FOG storage node and data replication

george1421 · Oct 23, 2015, 8:55 PM

Here is the command I’m working with so far.

rsync -arvPh --bwlimit=5000 /images fog@192.168.1.56:/images/

Where:
-a == archive
-r == recursive
-v == verbose (gives file names as it transfers, for my benefit)
-P == show progress stats (for my interactive benefit)
-h == display numbers in a human-readable format (for my interactive benefit)
–bwlimit == bandwidth limitations in KB/s

I’m going to let it run overnight to see where I end up.

One interesting thing I found with rsync is that it runs in restartable mode. I stopped the transfer of a image mid stream. When I restarted the command it thought for a bit and then started the transfer where I broke the connection.

It looks like from Tom’s post that I may need to include the --exclude switch to exclude files from being copied over.

Some caveats so far:

It appears that passing the password inline isn’t possible. Maybe able to get around with ssh keys.

Rsync must be installed on both the master and storage nodes for it to work correctly.

You can use a ssh tunnel to encrypt the data in motion between the master node and storage node if you need additional data protection. This may be of little value if you are transferring data inside your organization.

ref: http://www.tecmint.com/rsync-local-remote-file-synchronization-commands/

george1421 · Oct 23, 2015, 8:56 PM

@Wayne-Workman said:

@george1421 said:

(Actually from another recent thread it gave me an idea how to change this multi site POC by doing full installs at each site then pointing them back to the master node for the database information).

It was originally Tom’s idea. And it’s proven to work. I’ve just been spreading the word.

Well what I’m looking at is a multi site setup where each site would have a local storage node and a central master fog server at HQ. The idea is to start the deploy from the master node but have them deploy from the local storage nodes. But looking into a storage node a bit more it doesn’t look like the pxe environment is setup or the install isn’t complete (but I just did a few quick checks). But the idea of doing a full install at the remote sites but having them reference the master node’s database is brilliant. That way I have a full fog install at each site but only one database where everything exists.
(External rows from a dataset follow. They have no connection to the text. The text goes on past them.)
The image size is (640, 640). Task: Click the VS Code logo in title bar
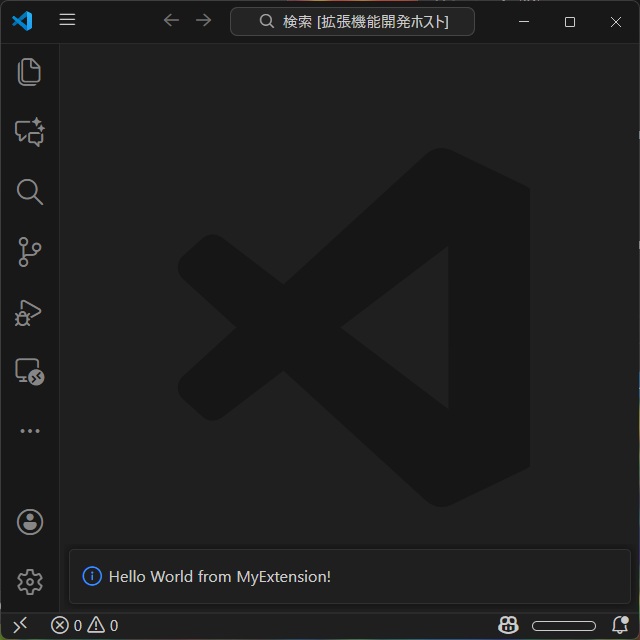tap(22, 21)
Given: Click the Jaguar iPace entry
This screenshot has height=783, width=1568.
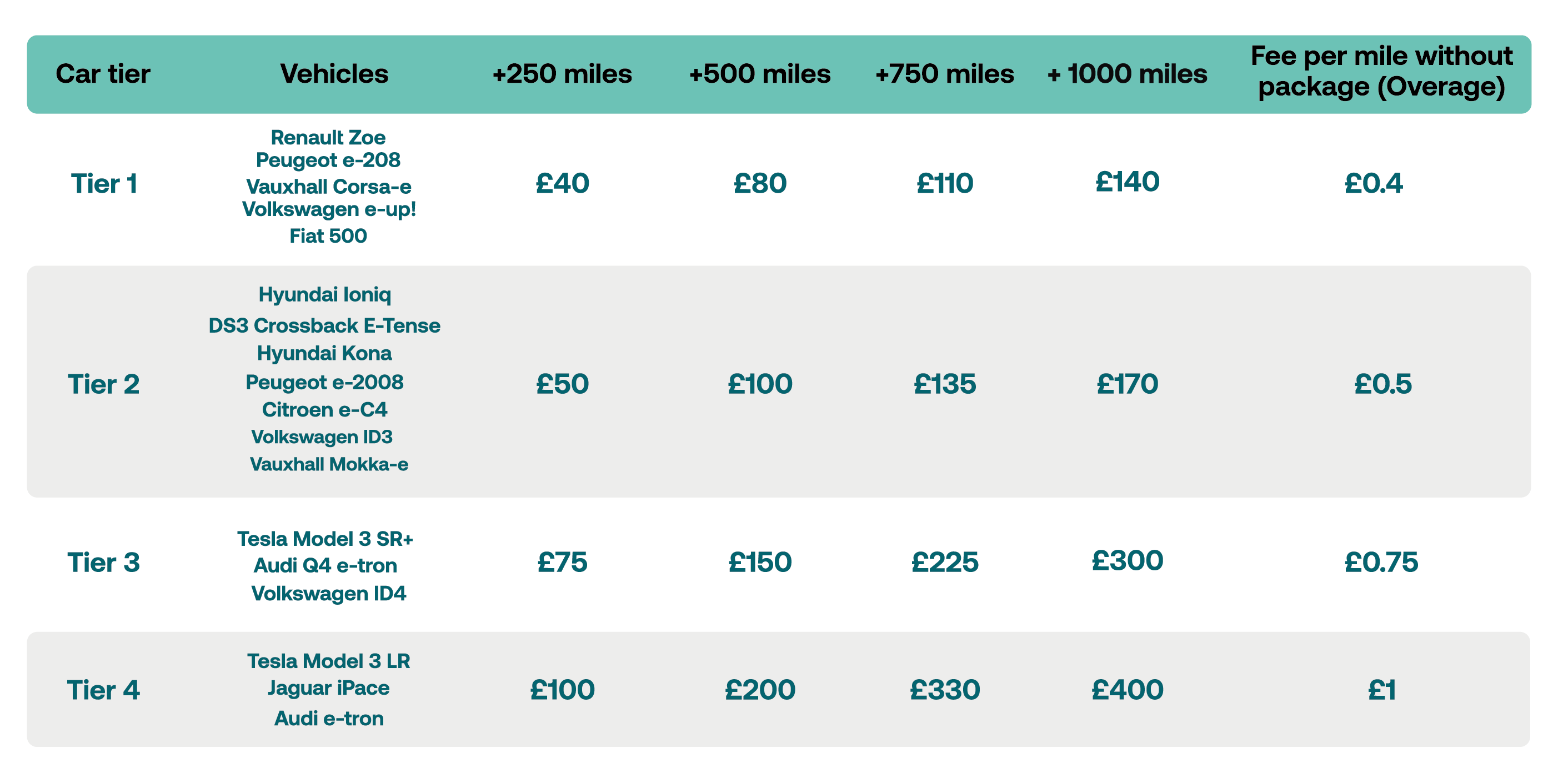Looking at the screenshot, I should [329, 688].
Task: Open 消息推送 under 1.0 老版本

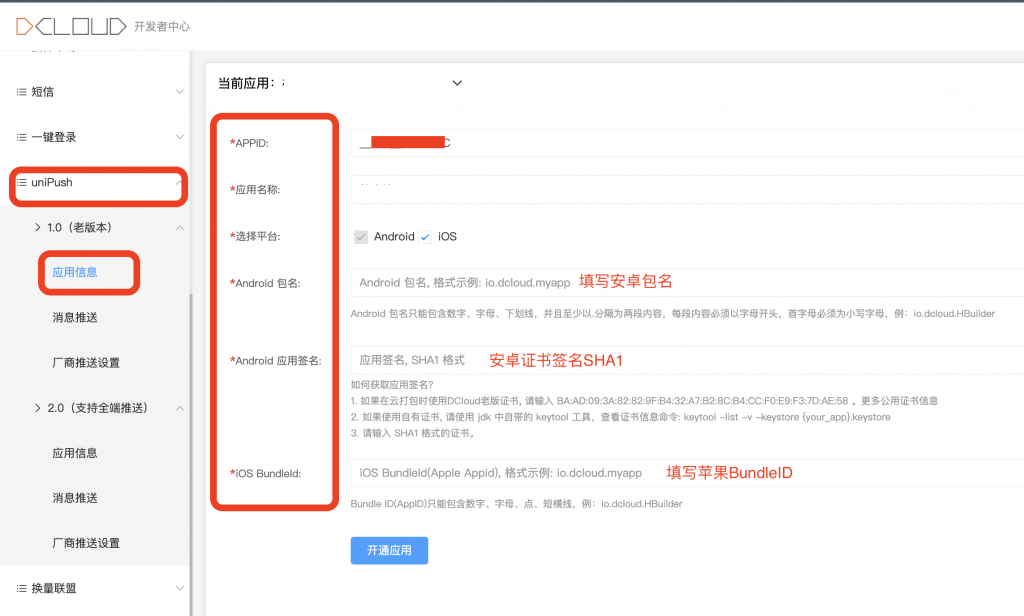Action: click(x=75, y=318)
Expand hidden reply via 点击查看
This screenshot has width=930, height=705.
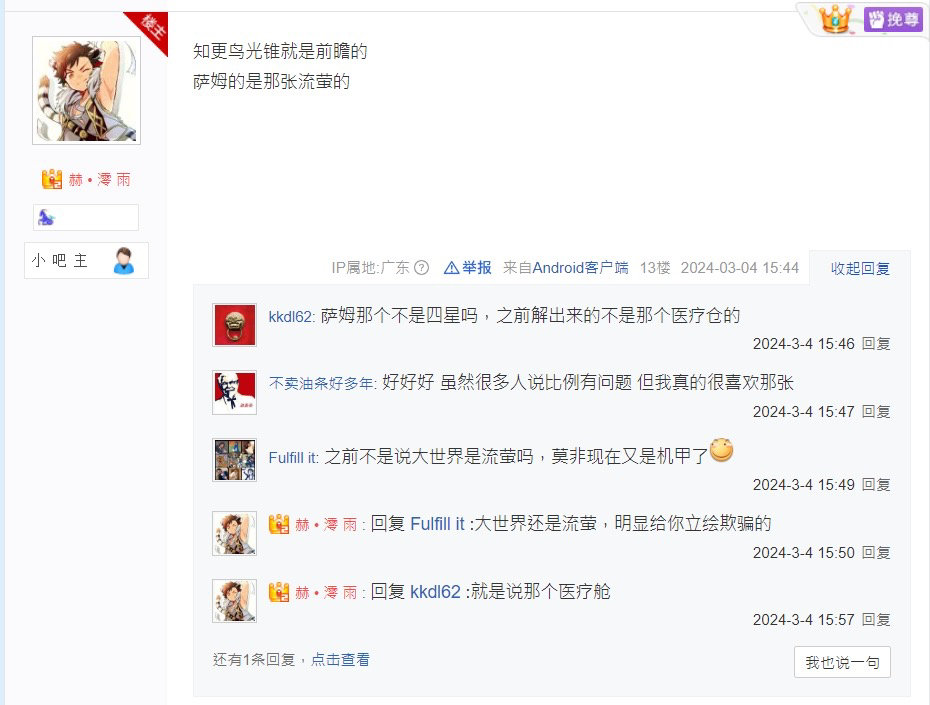click(x=340, y=659)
If I can get the replication bits to work like I need, I think I’ll have a solid solution.

george1421 · Oct 24, 2015, 3:07 AM

Well I guess I just need to set it up and go away for the weekend.

I just ran out of disk space on the storage node. Looking to see where the space went I look into the drivers folder and the sub folders and driver files were there. So if I circle back to Wayne’s first comment to create a faux drivers image. Given enough time the system as is will replicate the drivers folder and all sub files and folders over to the storage node. That still doesn’t explain the 100% cpu usage of the fog replicator service. But the system does work as is.

Do I think the rsync method is better the ftp, yes. Do I think I can setup this POC system as is without much hassle, yes.

Wayne Workman · Oct 23, 2015, 9:44 PM

@george1421 I’m curious how you’re making the clients get said drivers from the storage nodes ? It’s exported as read-only via NFS and the other available option without any changes is FTP.

You could use a secured Samba share for this… There is a script that will do it for you on Fedora/CentOS here: https://forums.fogproject.org/topic/5145/script-to-install-samba-with-settings-for-fog

george1421 · Oct 23, 2015, 9:51 PM

@Wayne-Workman said:

@george1421 I’m curious how you’re making the clients get said drivers from the storage nodes ? It’s exported as read-only via NFS and the other available option without any changes is FTP.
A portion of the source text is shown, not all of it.